Aus dem Englischen von Kathrina Förs, Gabriele Förs, Rita Seuß. Viele Frauen kennen sie genau: die zerstörerische Gewalt der heimlichen Aggressionen, der sie in ihrer Jugend als Opfer ausgesetzt waren - oder an die sie sich als frühere "Täterin" mit schlechtem Gewissen erinnern. "Mädchen machen vieles hinter dem Rücken der anderen, bei Mädchen gibt es eine Bösartigkeit, die bei Jungs nicht vorkommt". Eltern und Lehrer wissen meist nichts von dieser geheimen Welt der Aggressionen.
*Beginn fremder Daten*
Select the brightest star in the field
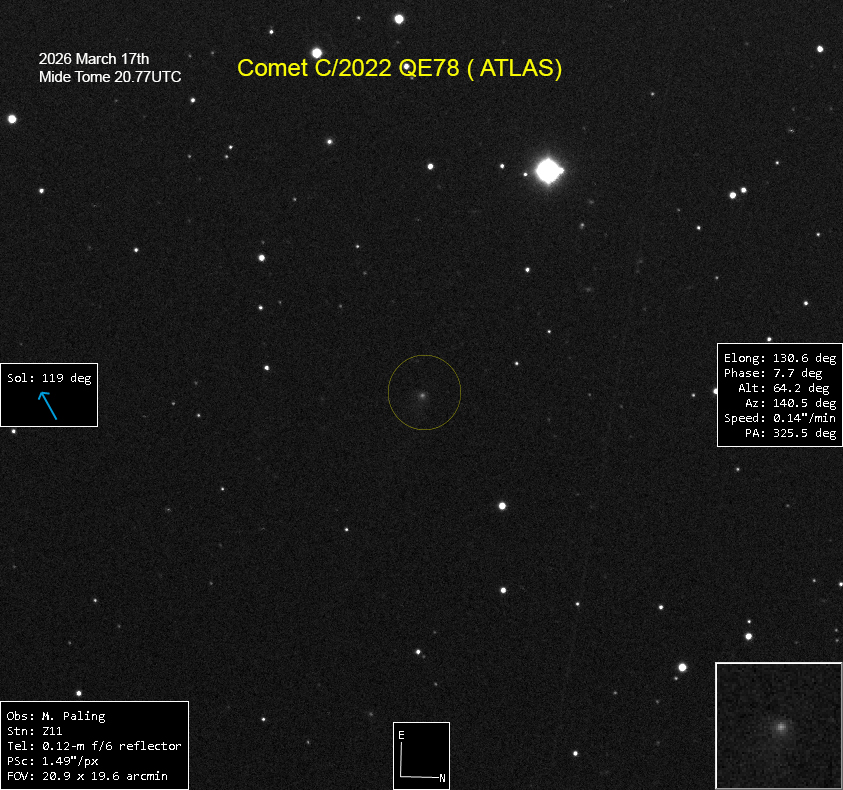 click(548, 171)
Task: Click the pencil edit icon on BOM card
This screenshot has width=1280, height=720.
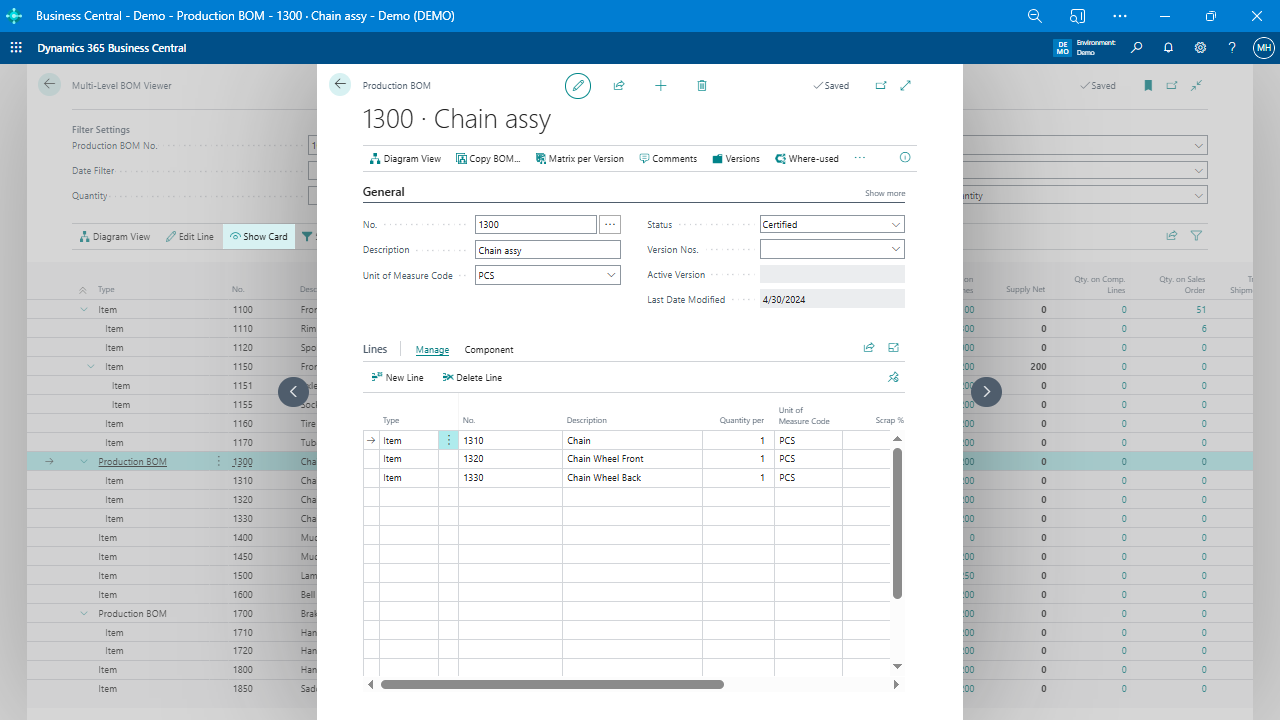Action: [x=578, y=86]
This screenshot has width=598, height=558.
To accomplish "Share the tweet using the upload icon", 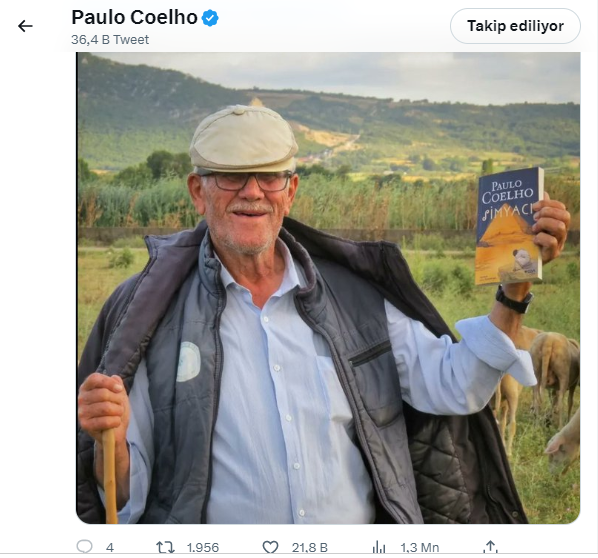I will (490, 547).
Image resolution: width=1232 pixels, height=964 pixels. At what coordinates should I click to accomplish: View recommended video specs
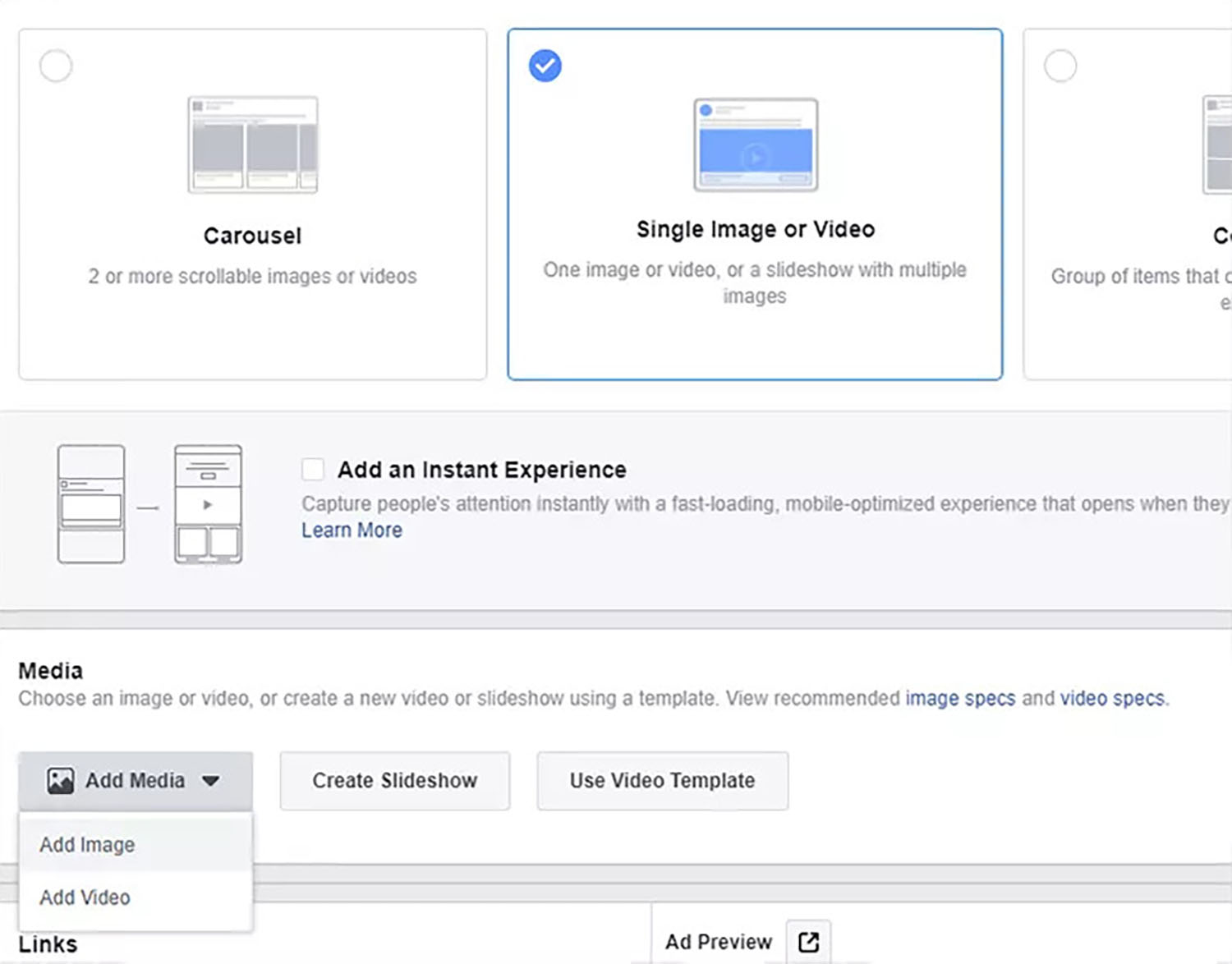tap(1111, 698)
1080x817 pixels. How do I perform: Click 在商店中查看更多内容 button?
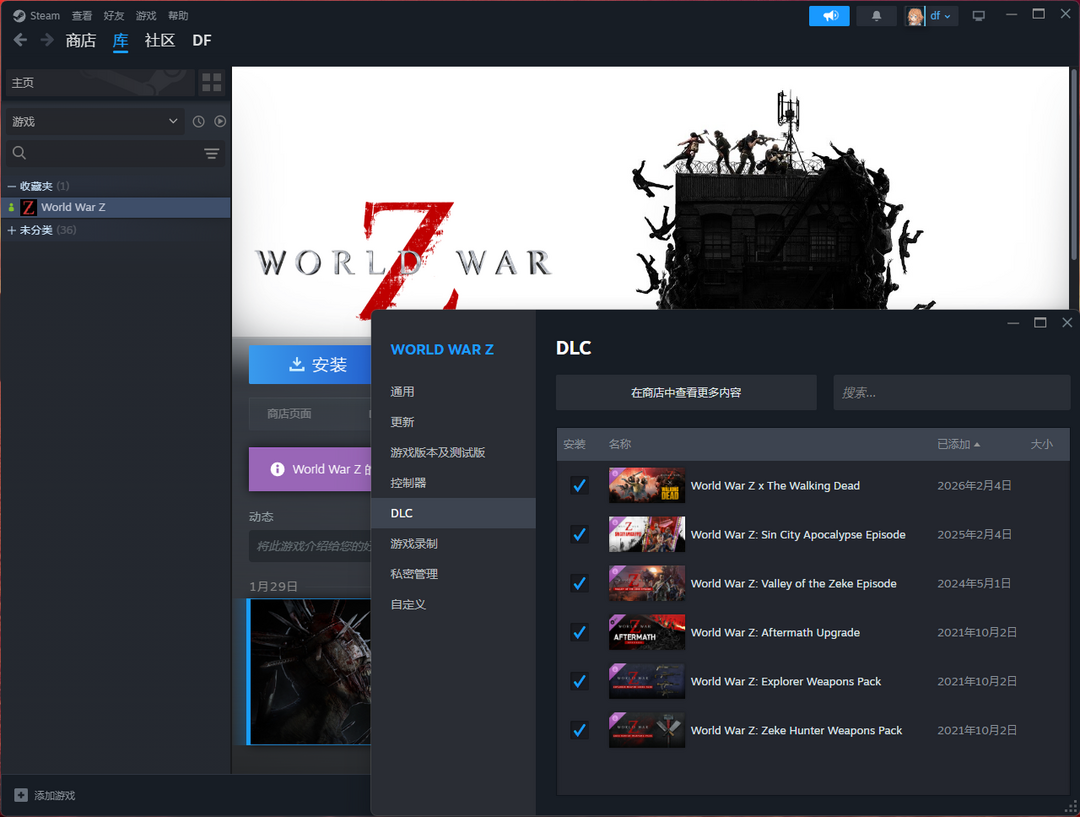(686, 393)
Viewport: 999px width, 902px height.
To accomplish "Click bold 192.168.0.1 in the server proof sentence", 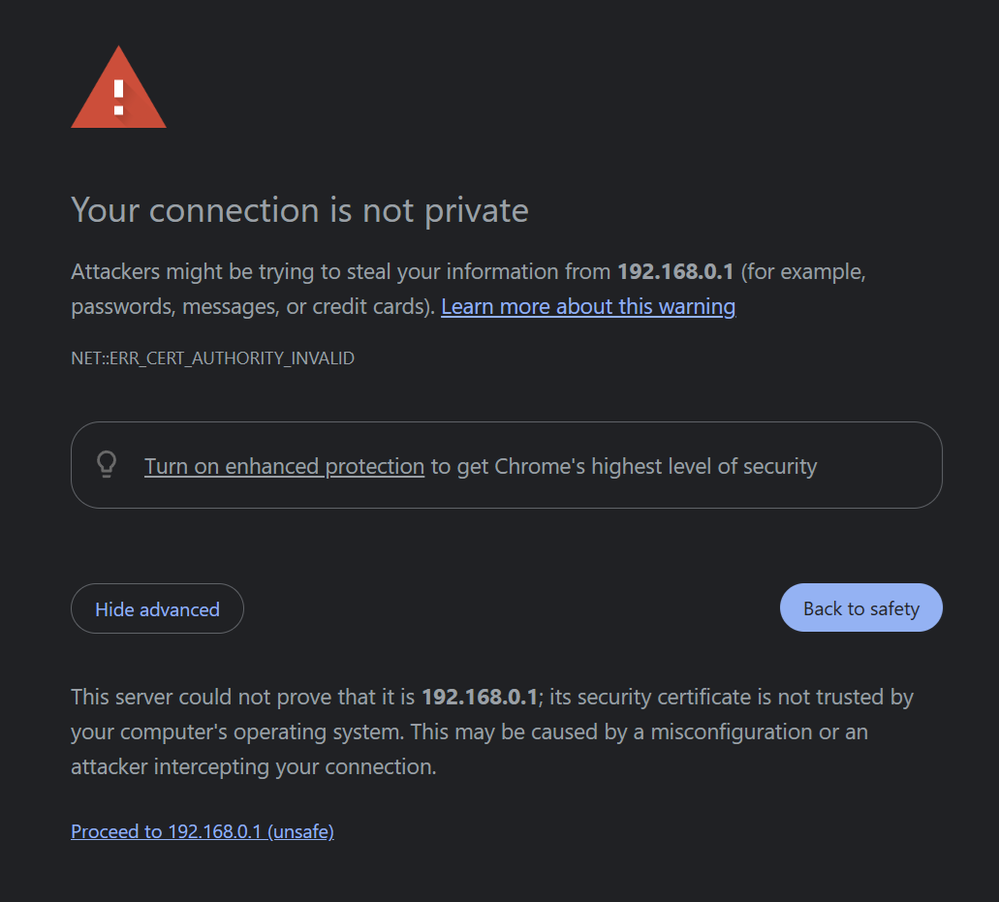I will [x=479, y=697].
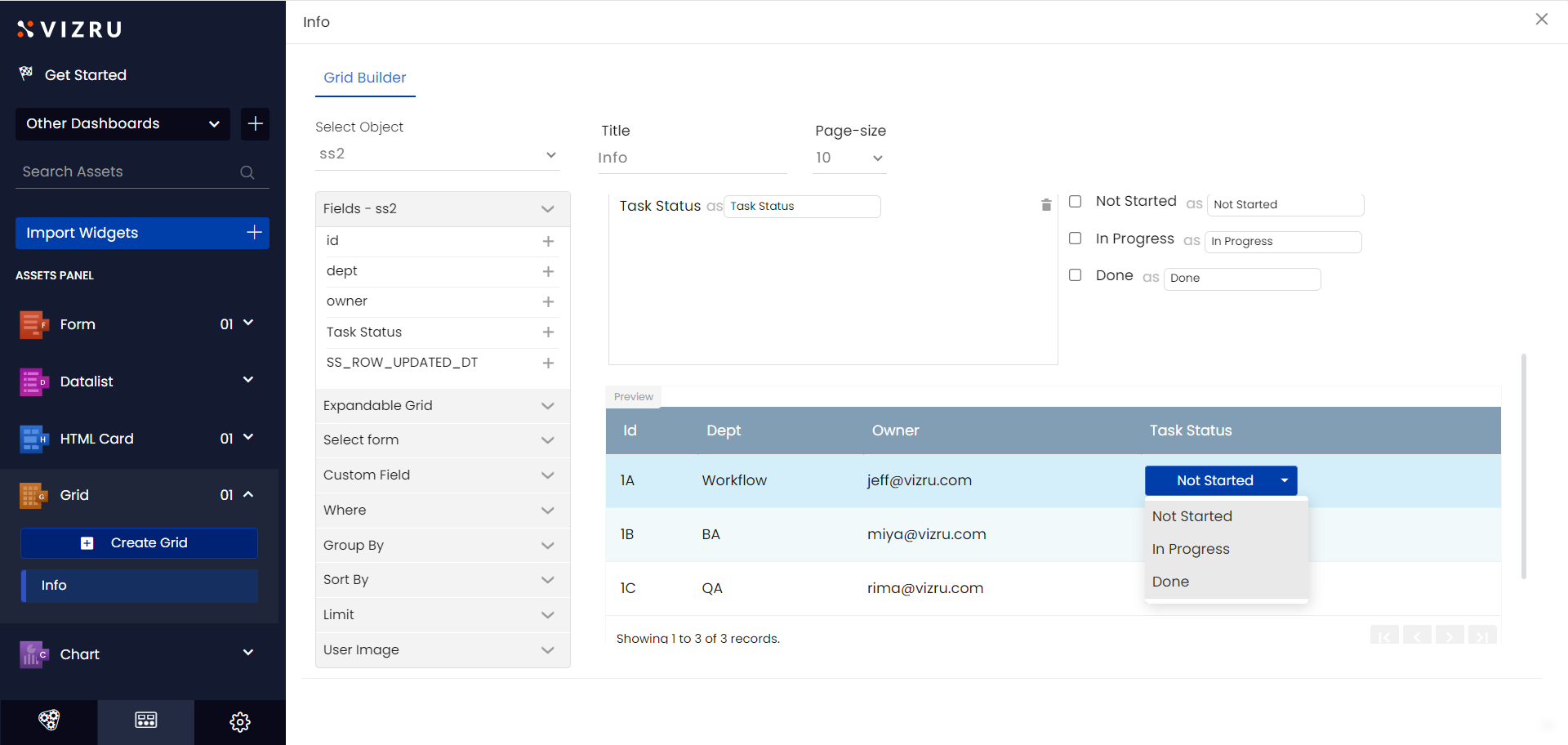The height and width of the screenshot is (745, 1568).
Task: Expand the Where section
Action: point(442,511)
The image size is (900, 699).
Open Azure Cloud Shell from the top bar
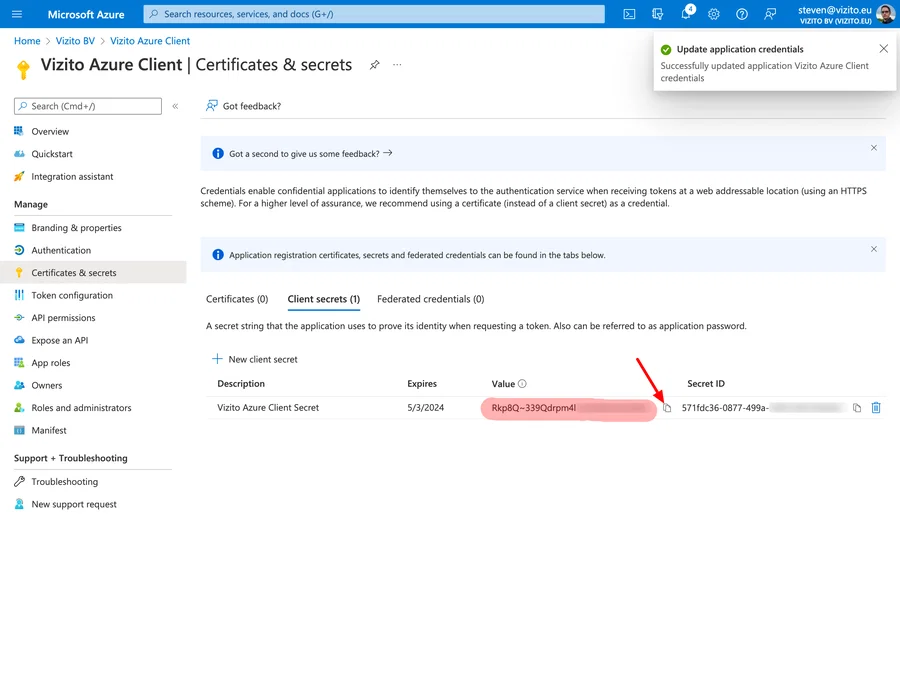629,13
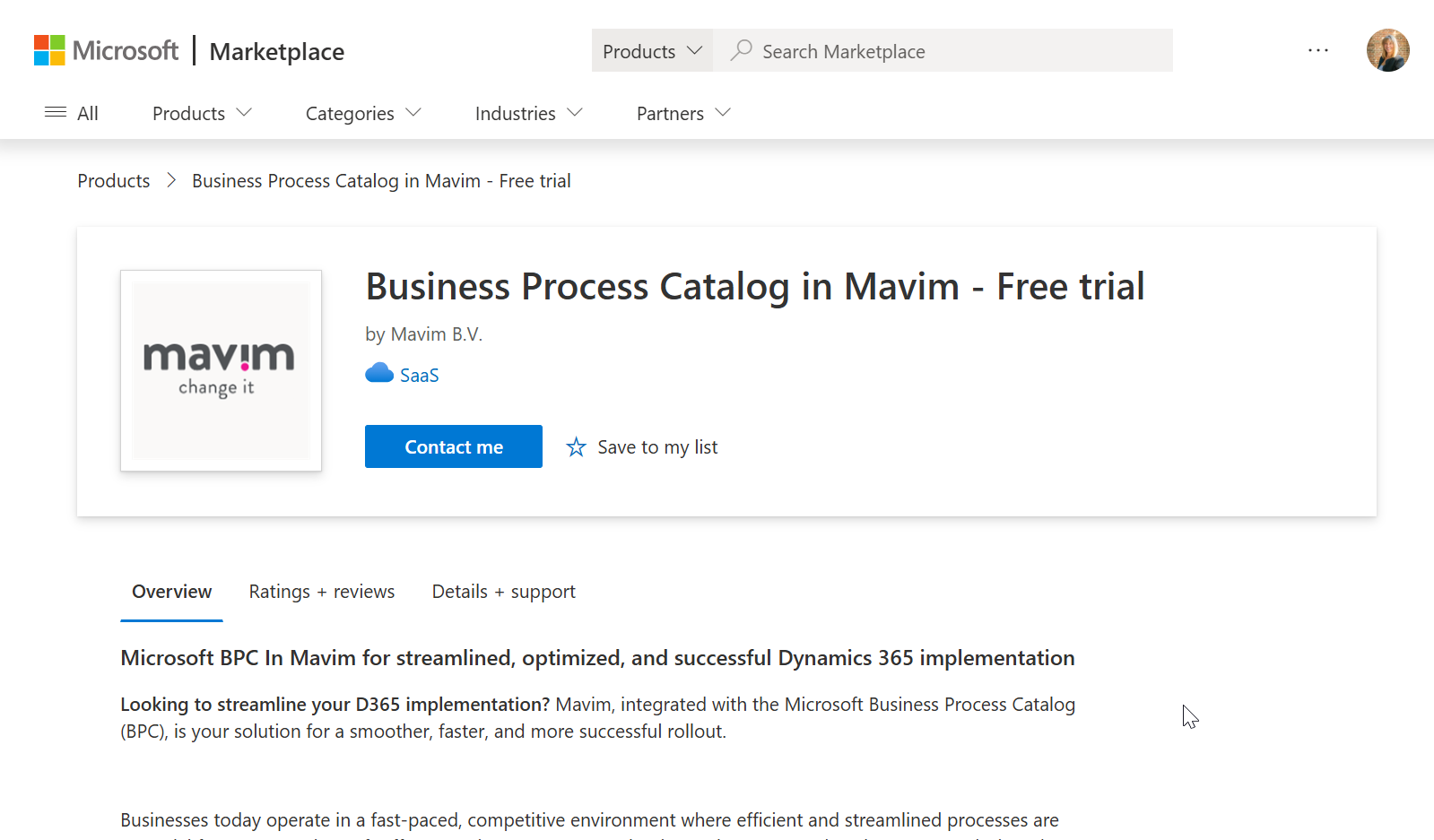Open the Industries dropdown
1434x840 pixels.
527,113
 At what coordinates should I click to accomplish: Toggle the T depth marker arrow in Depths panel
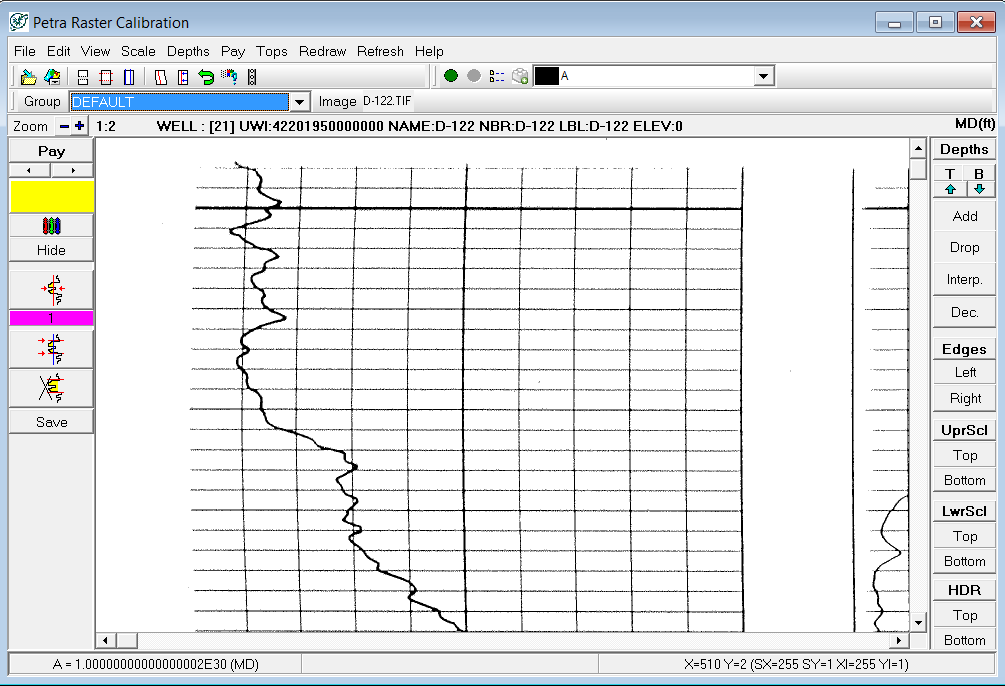coord(949,188)
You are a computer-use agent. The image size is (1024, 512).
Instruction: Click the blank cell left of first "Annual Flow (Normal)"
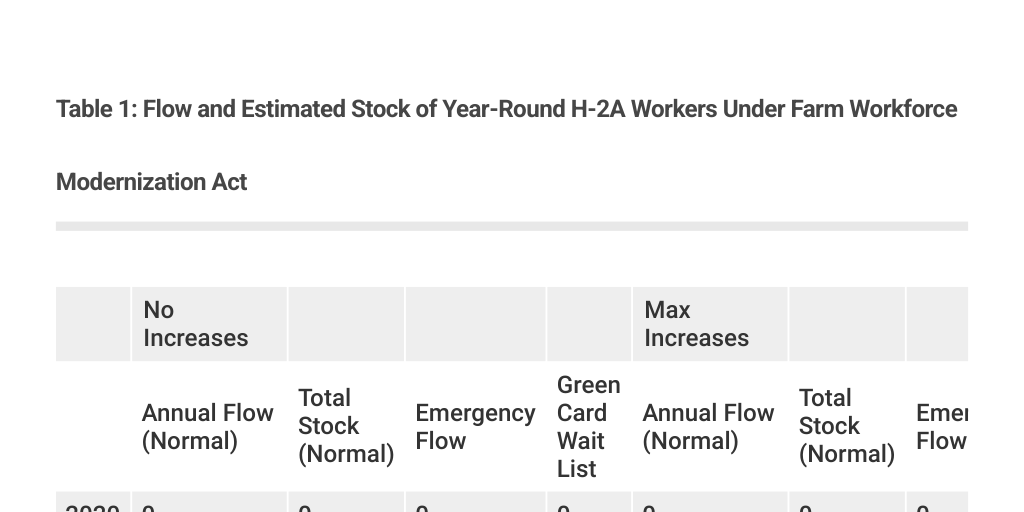click(93, 427)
Und die Opfer wagen nicht, sich Erwachsenen anzuvertrauen - denn sie fürchten den Verlust der Freundschaft und der Anerkennung durch die Clique mehr als die Quälereien durch ihre "besten Freundinnen". "Gute Mädchen" sind stets "nett" und freundlich; Aggressionen gelten als "unweiblich" - in diesem Erziehungsideal sieht Rachel Simmons die Ursache für die indirekten Aggressionen der Mädchen.
Rezensionsnotiz zu
Süddeutsche Zeitung, 27.06.2003
Annette Mentrup ist sehr beeindruckt von diesem Psychogramm scheinbar netter, in Wirklichkeit aber hinterhältiger und grausamer Mädchen. Die Aggressionshemmung, die zu anderen, viel subtileren Boshaftigkeiten führt, rührt ihrer Meinung nach aus dem Umstand, dass perfekte Mädchen scheinbar perfekte Beziehungen unterhalten müssen. Doch in Wahrheit tobt ein Krieg "um Macht, um Status, um Beliebtheit". Simmons beschreibt nicht nur, "sondern leitet konstruktiv und praktisch nachvollziehbar zu deren Lösung an. Erklärt, warum ein Kind Hemmungen hat, sich anzuvertrauen, warum es sich für das ihm Angetane schämt, warum es nichts mehr fürchtet als den Verlust auch der zerstörerischsten Freundschaft." Mentrup hat dieses Buch offenbar mit großer Sympathie für die Opfer weiblicher Heimtücke und die Autorin gelesen.